The assumption here is that the MacBook is better because of soldering components rather than because Apple simply made a better chip and has a better OS than Windows.
Is there a reason to believe that if Apple didn’t solder memory on, it would make the performance/battery worse, as opposed to making the device slightly heavier/bigger?
Apple Silicon is a slightly customized ARM processor soldered onto a main board. That's not the reason for it's better performance.
Microsofts support for these is still kinda bad ime, which is easily the biggest impact on their battery longevity.
Furthermore, Most super intrusive and performance hindering spyware aka antivirus is only deployed on windows, hence it gets double-punched by having subpar processor support and wastage in the processes running in corporate environments.

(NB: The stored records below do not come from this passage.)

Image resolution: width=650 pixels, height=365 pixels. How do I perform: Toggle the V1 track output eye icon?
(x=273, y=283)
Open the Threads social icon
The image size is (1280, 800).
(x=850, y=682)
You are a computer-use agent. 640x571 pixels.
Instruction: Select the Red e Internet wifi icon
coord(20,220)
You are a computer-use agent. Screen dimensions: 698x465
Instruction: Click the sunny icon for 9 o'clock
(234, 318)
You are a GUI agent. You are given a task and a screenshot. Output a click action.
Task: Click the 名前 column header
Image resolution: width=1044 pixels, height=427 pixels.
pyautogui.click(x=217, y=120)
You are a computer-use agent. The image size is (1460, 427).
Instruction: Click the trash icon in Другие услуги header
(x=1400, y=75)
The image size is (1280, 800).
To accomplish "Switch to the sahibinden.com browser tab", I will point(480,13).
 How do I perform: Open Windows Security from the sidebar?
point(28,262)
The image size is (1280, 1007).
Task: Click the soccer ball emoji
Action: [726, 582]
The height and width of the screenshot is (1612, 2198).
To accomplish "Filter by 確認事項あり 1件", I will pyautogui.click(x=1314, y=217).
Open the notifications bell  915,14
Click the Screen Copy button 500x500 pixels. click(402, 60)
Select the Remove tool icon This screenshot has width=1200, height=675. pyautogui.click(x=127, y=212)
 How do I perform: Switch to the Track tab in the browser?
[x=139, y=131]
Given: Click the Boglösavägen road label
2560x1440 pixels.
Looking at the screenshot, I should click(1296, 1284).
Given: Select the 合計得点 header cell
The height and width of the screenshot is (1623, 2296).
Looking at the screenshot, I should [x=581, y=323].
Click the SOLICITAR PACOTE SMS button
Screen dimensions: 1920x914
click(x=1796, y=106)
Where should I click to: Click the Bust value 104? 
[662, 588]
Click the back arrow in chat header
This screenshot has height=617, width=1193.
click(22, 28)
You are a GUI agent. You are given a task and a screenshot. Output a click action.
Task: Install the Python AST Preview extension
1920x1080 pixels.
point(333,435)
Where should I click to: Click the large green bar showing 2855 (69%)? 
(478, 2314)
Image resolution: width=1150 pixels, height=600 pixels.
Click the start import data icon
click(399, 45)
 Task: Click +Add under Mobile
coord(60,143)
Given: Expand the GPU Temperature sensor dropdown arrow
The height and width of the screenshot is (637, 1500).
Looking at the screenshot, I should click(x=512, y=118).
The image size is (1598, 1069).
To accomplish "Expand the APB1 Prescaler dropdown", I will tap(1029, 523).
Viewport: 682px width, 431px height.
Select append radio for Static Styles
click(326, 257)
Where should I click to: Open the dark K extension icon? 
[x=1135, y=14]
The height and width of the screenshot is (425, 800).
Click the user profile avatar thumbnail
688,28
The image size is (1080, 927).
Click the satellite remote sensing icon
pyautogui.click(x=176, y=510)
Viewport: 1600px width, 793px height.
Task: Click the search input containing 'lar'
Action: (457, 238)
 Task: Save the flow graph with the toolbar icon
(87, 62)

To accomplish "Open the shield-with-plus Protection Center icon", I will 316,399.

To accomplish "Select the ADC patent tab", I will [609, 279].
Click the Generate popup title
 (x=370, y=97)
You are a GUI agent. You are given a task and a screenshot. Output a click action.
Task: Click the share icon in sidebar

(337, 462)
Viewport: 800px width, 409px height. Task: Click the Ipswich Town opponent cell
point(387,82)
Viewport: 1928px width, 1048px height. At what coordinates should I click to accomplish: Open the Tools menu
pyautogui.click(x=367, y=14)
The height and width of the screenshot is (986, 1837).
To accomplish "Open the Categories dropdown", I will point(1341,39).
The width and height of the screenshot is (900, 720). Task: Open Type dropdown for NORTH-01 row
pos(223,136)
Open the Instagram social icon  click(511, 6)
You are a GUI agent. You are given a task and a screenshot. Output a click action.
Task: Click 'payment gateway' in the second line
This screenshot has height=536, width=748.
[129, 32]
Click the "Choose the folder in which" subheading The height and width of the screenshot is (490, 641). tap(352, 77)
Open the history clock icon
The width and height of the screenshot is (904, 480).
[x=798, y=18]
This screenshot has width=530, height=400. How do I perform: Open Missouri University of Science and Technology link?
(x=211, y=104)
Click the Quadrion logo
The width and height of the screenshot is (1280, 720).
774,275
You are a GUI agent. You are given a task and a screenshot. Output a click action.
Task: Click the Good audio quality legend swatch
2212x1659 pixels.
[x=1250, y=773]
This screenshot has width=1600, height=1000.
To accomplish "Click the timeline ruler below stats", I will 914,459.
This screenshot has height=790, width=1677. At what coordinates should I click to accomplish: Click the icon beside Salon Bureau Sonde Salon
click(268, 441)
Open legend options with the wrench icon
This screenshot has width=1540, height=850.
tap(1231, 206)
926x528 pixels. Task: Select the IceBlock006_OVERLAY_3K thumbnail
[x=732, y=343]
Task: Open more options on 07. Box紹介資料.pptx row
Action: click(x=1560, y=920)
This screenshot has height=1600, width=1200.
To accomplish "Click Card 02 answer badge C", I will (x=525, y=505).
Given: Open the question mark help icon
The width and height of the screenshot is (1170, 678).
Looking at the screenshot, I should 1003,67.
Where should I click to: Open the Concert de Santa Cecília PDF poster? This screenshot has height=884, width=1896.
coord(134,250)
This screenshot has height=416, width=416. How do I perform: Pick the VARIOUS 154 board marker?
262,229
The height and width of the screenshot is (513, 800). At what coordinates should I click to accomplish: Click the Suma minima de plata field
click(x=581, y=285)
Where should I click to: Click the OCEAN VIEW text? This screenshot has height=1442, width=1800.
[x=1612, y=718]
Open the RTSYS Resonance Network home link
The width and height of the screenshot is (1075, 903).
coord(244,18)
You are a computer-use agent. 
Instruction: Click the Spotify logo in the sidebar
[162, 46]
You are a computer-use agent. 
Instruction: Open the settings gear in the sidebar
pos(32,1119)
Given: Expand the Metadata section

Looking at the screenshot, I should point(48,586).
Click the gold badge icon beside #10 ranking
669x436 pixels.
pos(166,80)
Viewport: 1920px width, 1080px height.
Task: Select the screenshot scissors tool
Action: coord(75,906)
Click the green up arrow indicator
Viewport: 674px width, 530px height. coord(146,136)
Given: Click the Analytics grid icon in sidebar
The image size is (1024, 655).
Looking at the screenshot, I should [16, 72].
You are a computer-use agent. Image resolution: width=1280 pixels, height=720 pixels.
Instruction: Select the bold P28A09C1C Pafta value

The latter being the biggest performance impact.
These are however all software, not hardware bound issues
Yes, if they did not solder on the memory it would use more power. The longer the lines are to your DRAM, the more impedance there is and you need higher drive power on your memory controller. LPDDR has been soldered forever as far as I know, though with the introduction of CAMM (compression attached memory modules), this has changed. I don’t know but I would bet money CAMM is still higher power for less bandwidth than DRAM packaged on the SoC base die or however apples does it.
> The assumption here is that the MacBook is better because of soldering components rather than because Apple simply made a better chip and has a better OS than Windows.
That's your assumption - my point is that I don't care as long as it's actually good. The only part I really care about is the battery because it has a limited number of cycles that is shorter than the lifetime of the rest of the components.